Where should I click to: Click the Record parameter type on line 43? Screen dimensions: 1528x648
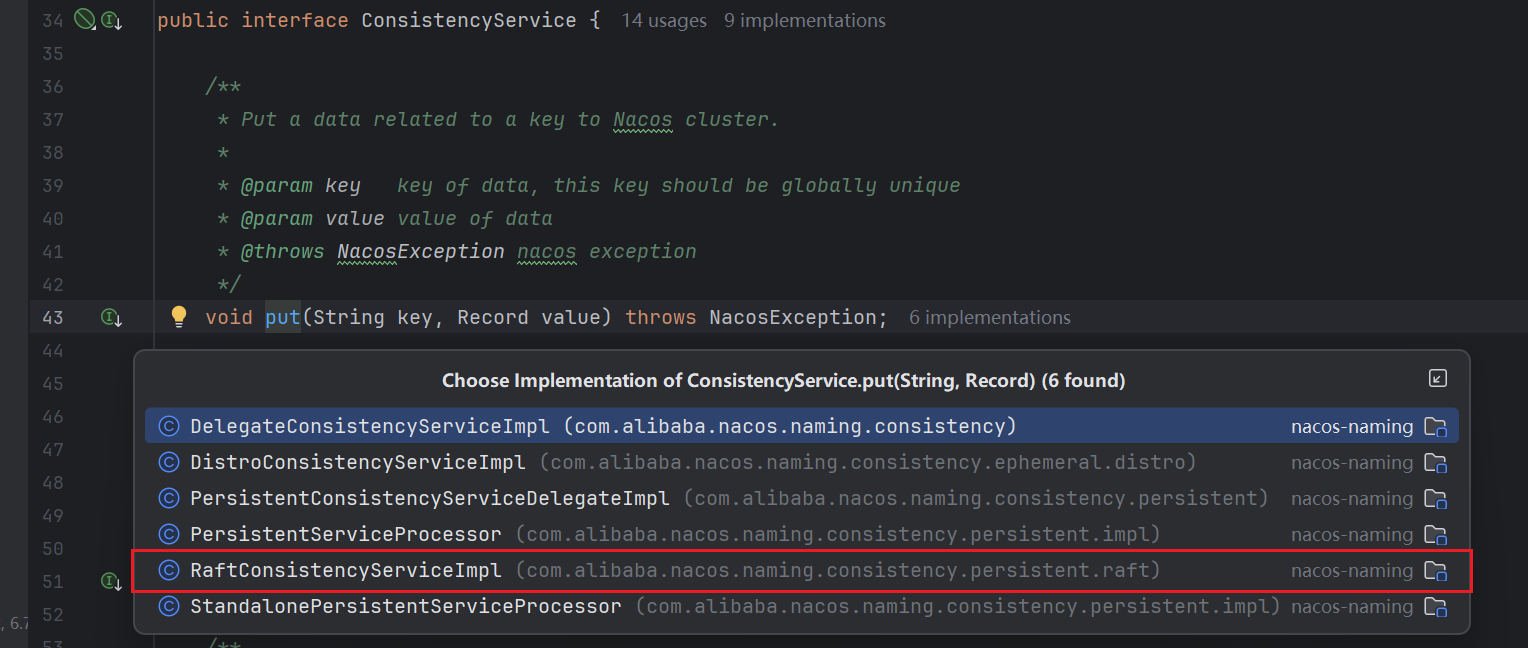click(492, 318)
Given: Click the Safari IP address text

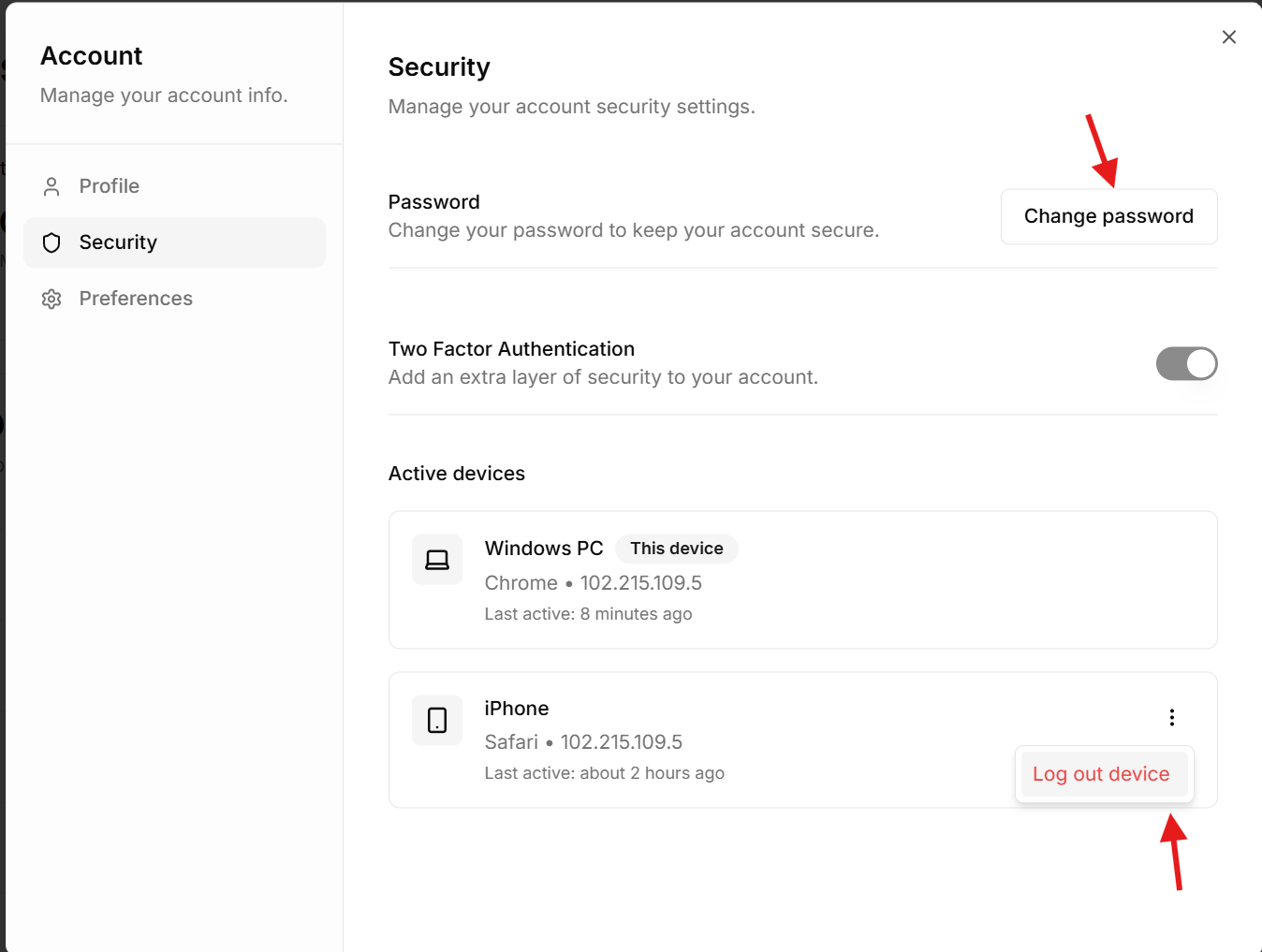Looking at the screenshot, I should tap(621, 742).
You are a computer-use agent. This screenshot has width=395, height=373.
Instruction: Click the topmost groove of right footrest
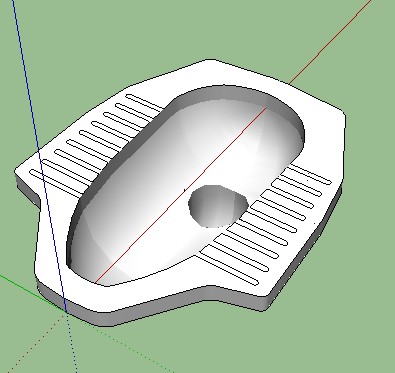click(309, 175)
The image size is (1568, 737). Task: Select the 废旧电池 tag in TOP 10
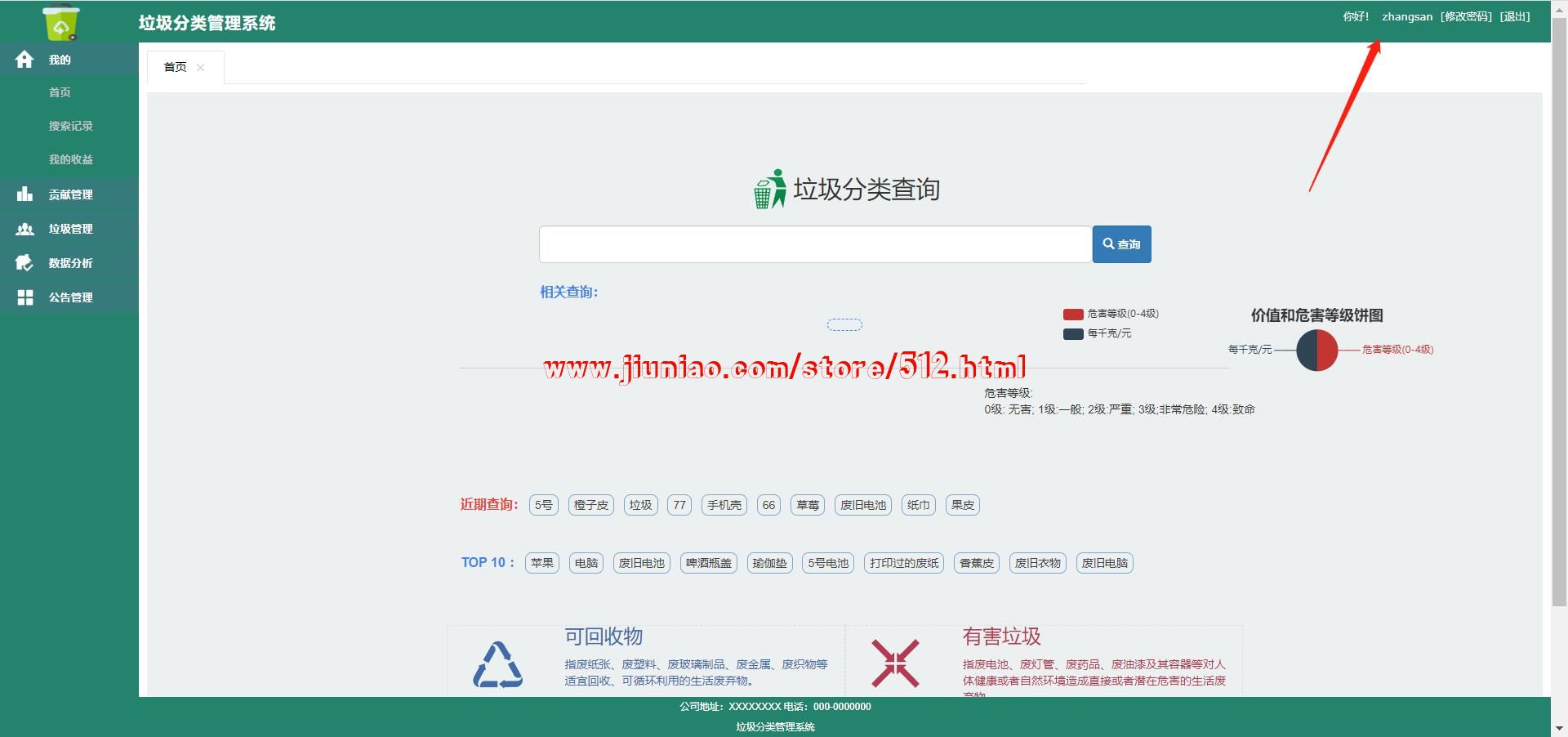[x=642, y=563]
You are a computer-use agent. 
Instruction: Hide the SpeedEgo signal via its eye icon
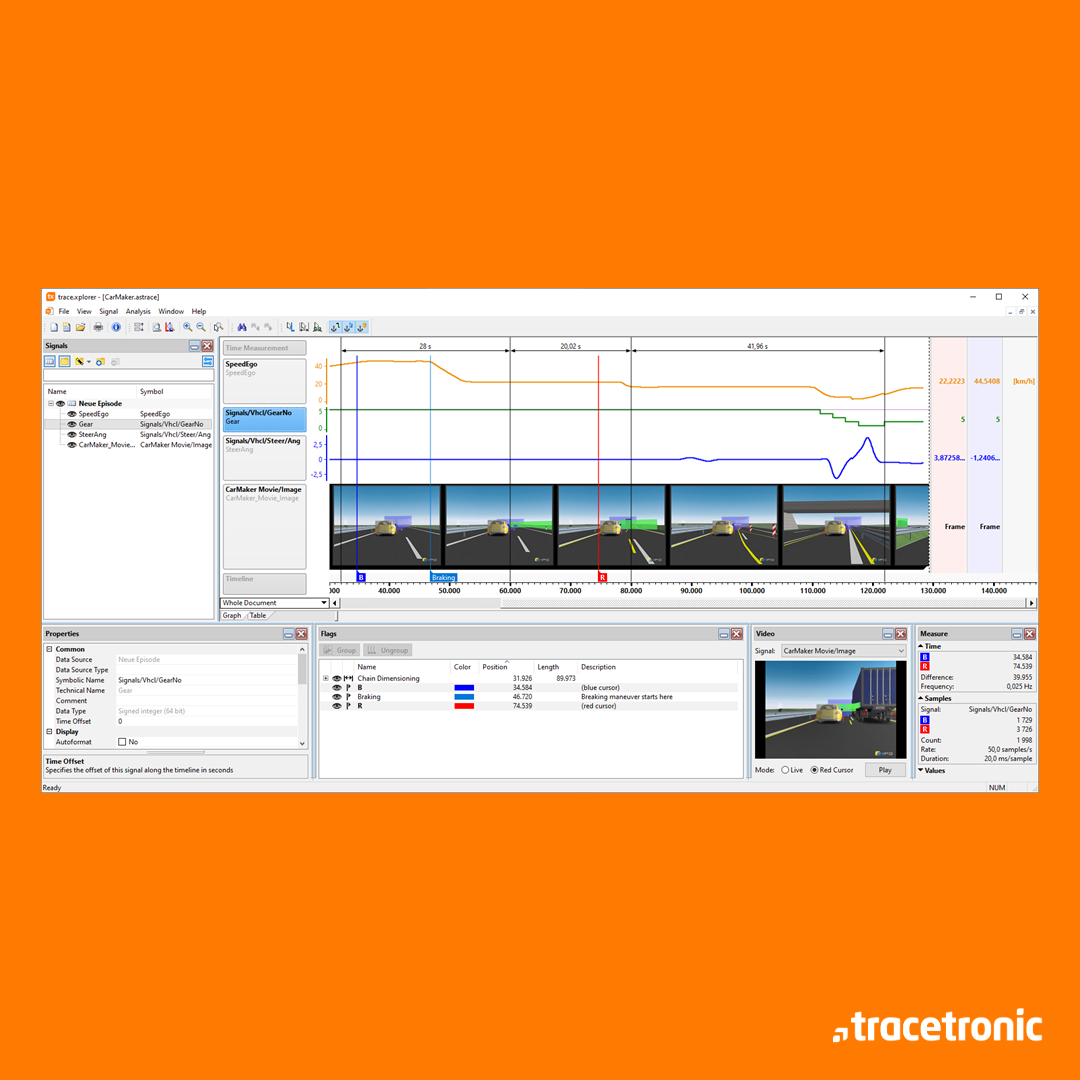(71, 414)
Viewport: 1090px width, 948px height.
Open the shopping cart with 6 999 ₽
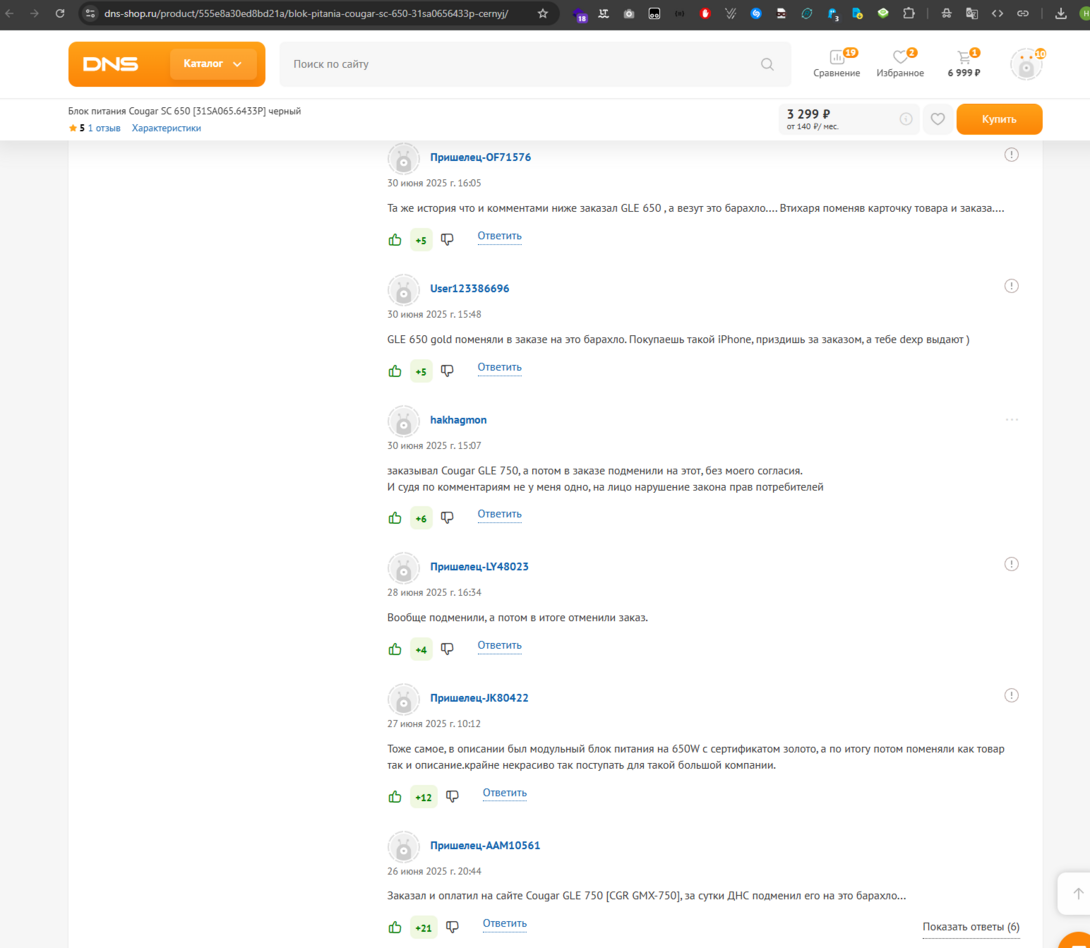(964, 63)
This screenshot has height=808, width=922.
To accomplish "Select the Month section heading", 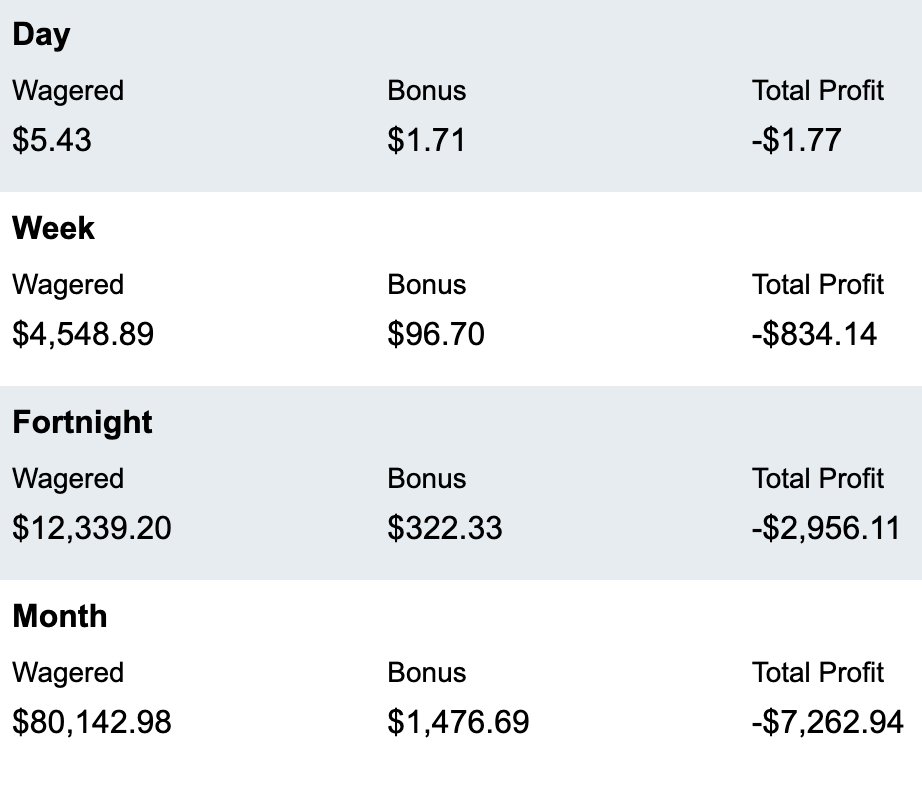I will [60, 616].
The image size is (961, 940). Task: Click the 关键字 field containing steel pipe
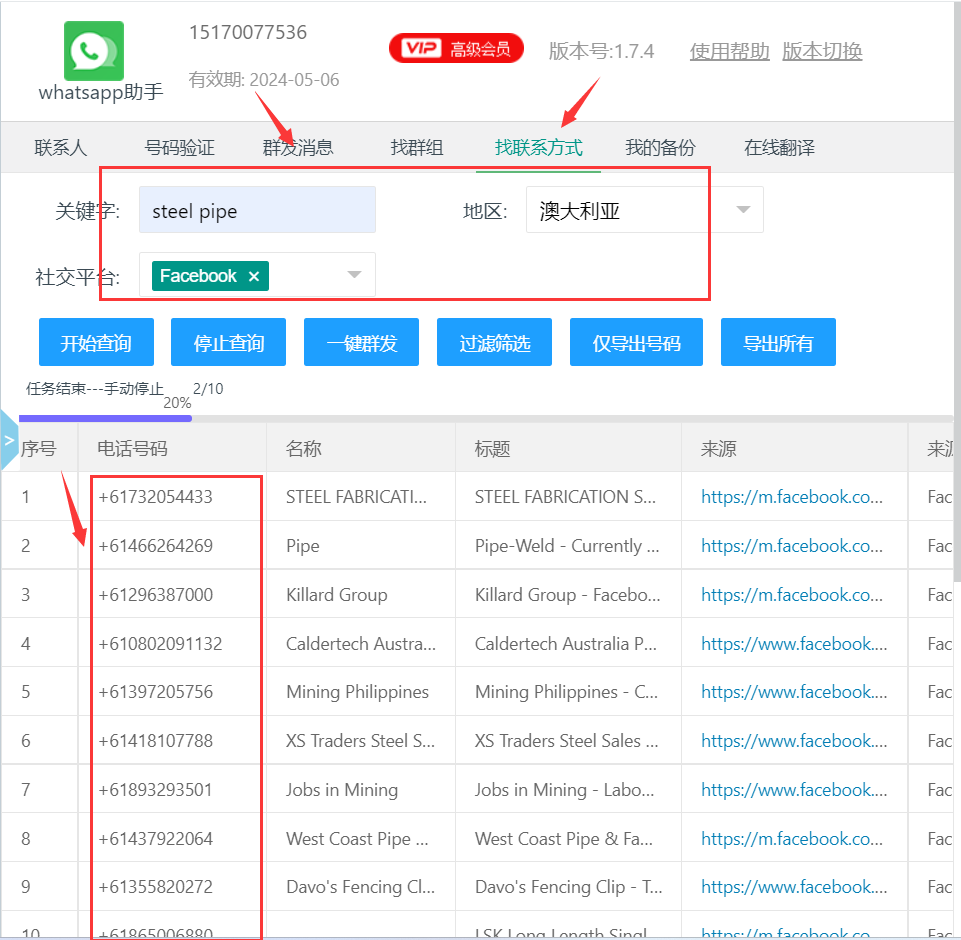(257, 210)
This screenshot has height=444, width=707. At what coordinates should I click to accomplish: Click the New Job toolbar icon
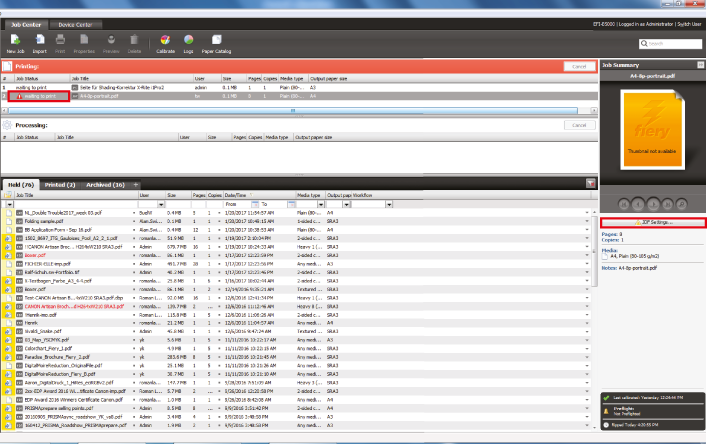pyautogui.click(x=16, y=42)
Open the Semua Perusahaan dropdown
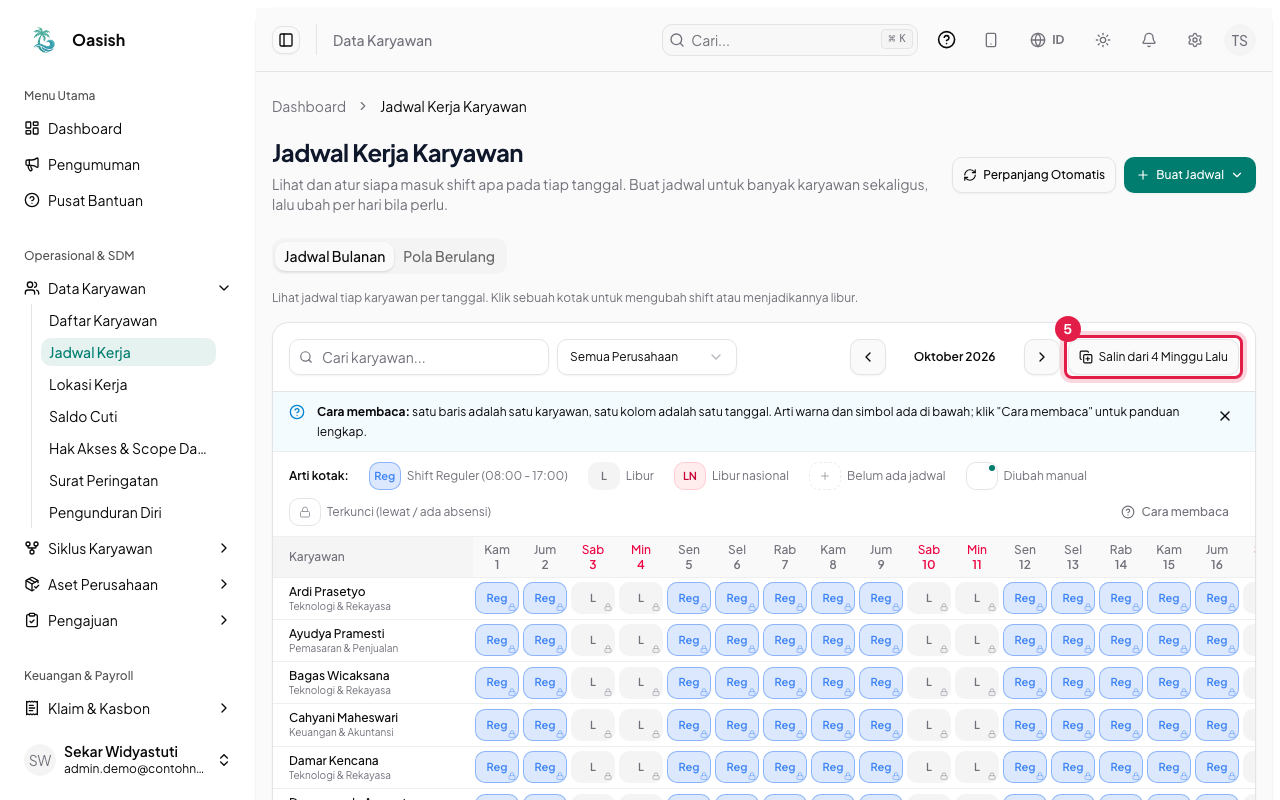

» TASK DIRECTIONS: Copy every line of the records above that contains "computer".

» SOLUTION BELOW:
You are a computer-use agent. This screenshot has width=395, height=373.
You are a computer-use agent. 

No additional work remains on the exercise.